When the North Vietnamese marched on Saigon in 1975, thousands of South Vietnamese citizens — many of whom had connections to the U.S. — asked for assistance in leaving the country. (RELATED: Impossible To Fact Check ‘In Real Time’: Misleading Biden Presser Diverges From Reality On The Ground)

Then President Gerald Ford called on Congress to authorize funds to evacuate 2,500 American citizens and their families along with about 175,000 refugees — and Democratic Delaware Sen. Joe Biden was one of the loudest voices in opposition, according to The Atlantic.

In an April 14, 1975, meeting between the president and the Senate Foreign Relations Committee, Biden said, “I feel put upon in being presented an all-or-nothing number. I will vote for any amount for getting the Americans out. I don’t want it mixed with getting the Vietnamese out.”

Ford pushed back, arguing that “our tradition is to welcome the oppressed.”

● **Material**
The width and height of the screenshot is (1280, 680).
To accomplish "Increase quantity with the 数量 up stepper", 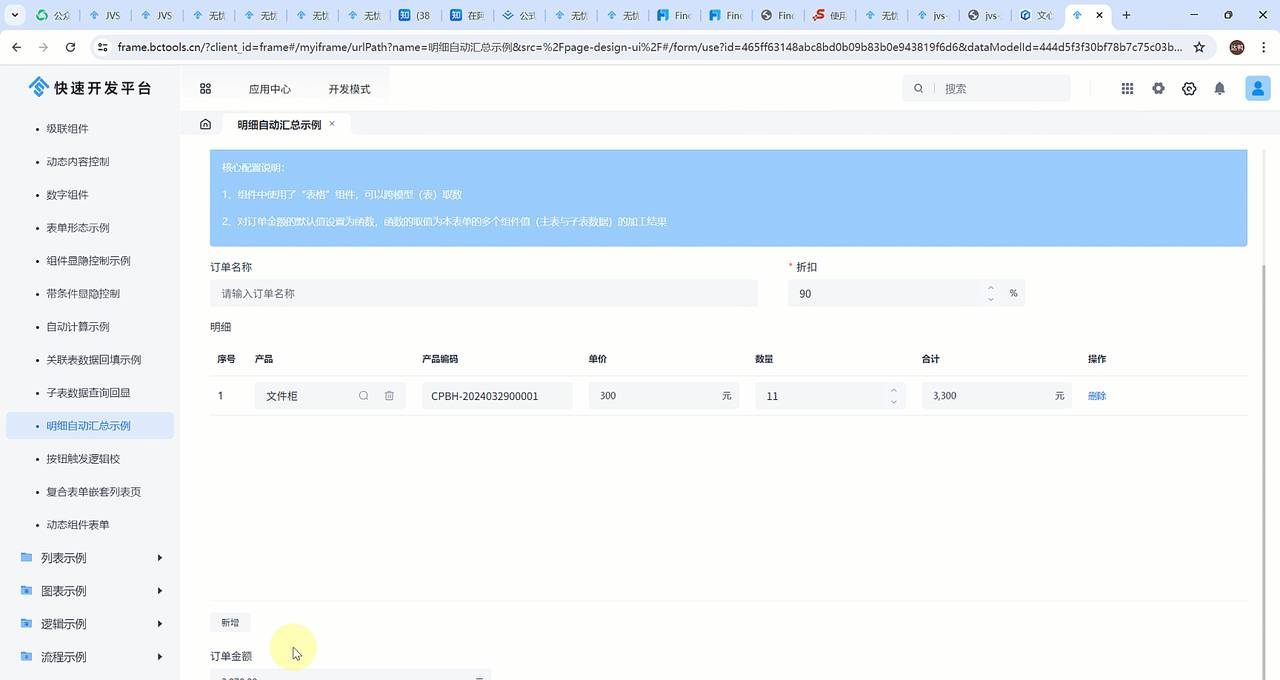I will pyautogui.click(x=891, y=390).
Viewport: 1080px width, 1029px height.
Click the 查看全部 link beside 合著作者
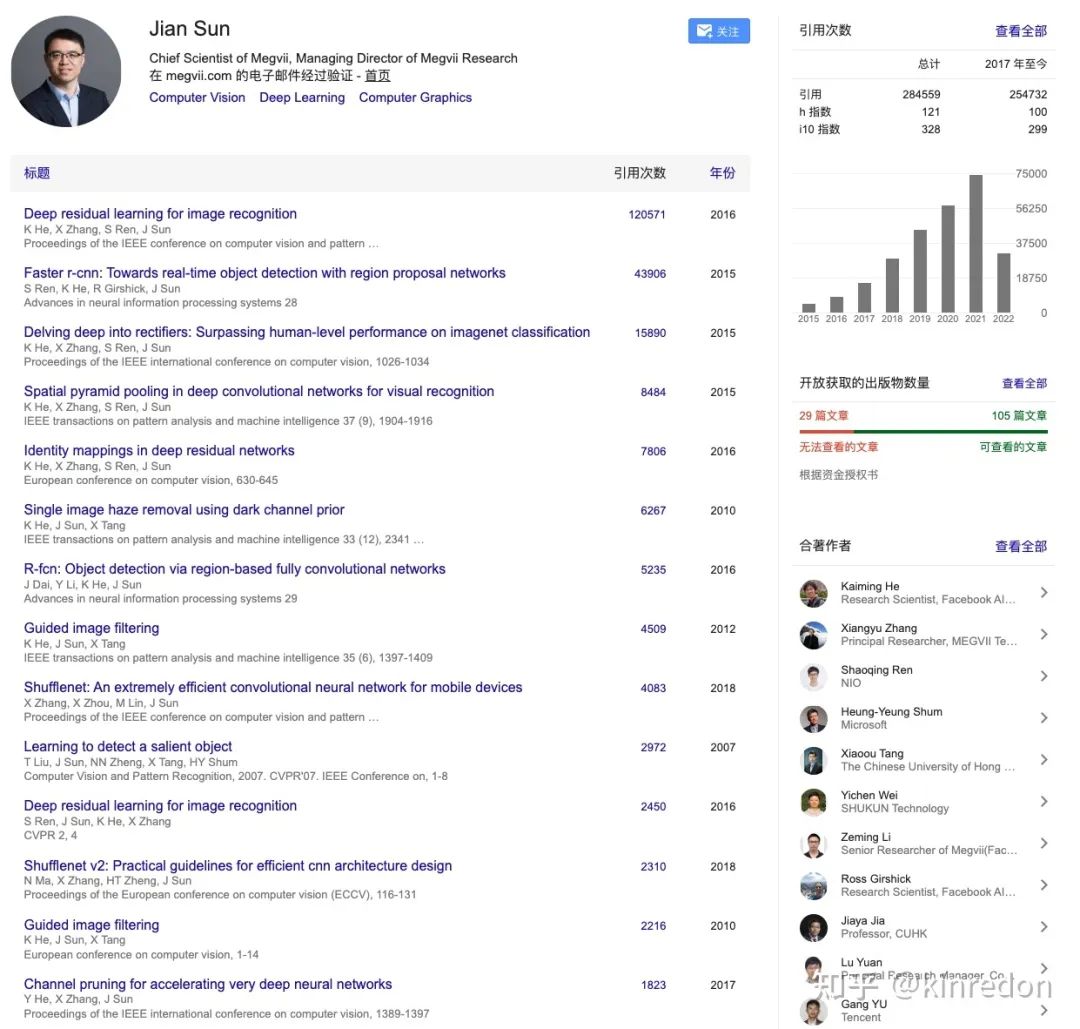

● **What to do**
1. Answer the following from the text on the 1975 evacuation debate:
(a) About how many refugees did Ford's request propose to evacuate?
(b) On what date did the president meet with the Senate Foreign Relations Committee?
(c) What did Ford say "our tradition" is?
2. Reproduce the passage of the text on the 1975 evacuation debate that begins at the words "When the North" and ends after the words "On The Ground)".
Answer solely on the basis of the text on the 1975 evacuation debate.

● **Complete answers**
1.
(a) About 175,000
(b) April 14, 1975
(c) To welcome the oppressed

2.
When the North Vietnamese marched on Saigon in 1975, thousands of South Vietnamese citizens — many of whom had connections to the U.S. — asked for assistance in leaving the country. (RELATED: Impossible To Fact Check ‘In Real Time’: Misleading Biden Presser Diverges From Reality On The Ground)